The announcement was a fulfillment of the President’s directive in January this year that all content service providers were to channel payments to Kenya Copyright Board. It was a move meant to cut out the middlemen and ensure more money reached the actual artists.
The payments are expected to start this week, with $2 million a month going to the artists and an estimated $20 million making its way to their pockets. This is contrast to the payment made to the artists last year, which did not exceed $20,000 . Payments will be made through the centralized system and other platforms.
He further directed the Ministry of Sports, Culture, & Heritage to avail an additional support of $1M from the Sports Fund to artists, actors and musicians, during the period of the covid-19 pandemic. This is to enable them to continue entertaining their fellow Kenyans through TV, radio and the internet.
This move comes at a time when most of the artists are facing uncertain times as events are cancelled, production of new content curtailed and the lack of trust between them and CMOs such as Music Copyright Society of Kenya (MCSK), Performers Rights Society of Kenya (PRISK) and Kenya Association of Music Producers (KAMP).

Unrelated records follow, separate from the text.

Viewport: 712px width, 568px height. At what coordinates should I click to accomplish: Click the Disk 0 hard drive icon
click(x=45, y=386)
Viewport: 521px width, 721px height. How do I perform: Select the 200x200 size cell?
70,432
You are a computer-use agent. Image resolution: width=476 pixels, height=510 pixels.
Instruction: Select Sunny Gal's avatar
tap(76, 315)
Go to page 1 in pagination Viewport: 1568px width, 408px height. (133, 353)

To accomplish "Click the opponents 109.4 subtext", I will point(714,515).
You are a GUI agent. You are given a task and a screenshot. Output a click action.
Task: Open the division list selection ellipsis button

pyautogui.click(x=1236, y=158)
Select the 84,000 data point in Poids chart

In February this year, the MCSK announced the distribution of $37.5 million in royalties for a six month period. The list of top earners included Sauti Sol, Nyashinski, Christina Shusho, Mercy Masika, Eunice Njeri among others. It was interesting to note that gengetone artistes who dominated the airwaves for the better part of 2018 and 2019 did not make the list of top earners.
In 2019, there was an uproar after MCSK sent 13,967 artists $25 each as royalties. Defending their move, MCSK CEO Milka Kulati said that it was the highest collection distribution the body had ever done.
“Most of their music is being played by the broadcasters – radio and television and so far, we have not yet started collecting from broadcasters,” she said.
The problem that continues to pit MCSK against its registered artistes has been the latter’s failure to provide accurate and up to date data on the licence fees it collects from the various categories in each reporting period. This raises eyebrows given the fact that licensing is continuous and MCSK has in recent times engaged the help of the police to crack down on public places that have not paid the required fees.
In 2016, the CMO was put on the spot by music group Elani that claimed $160 royalties paid to them that year was not reflective of the massive airplay its songs were receiving.
MCSK later paid the group $3000 as compensation after the issue caused an uproar with other artists sharing similar complaints.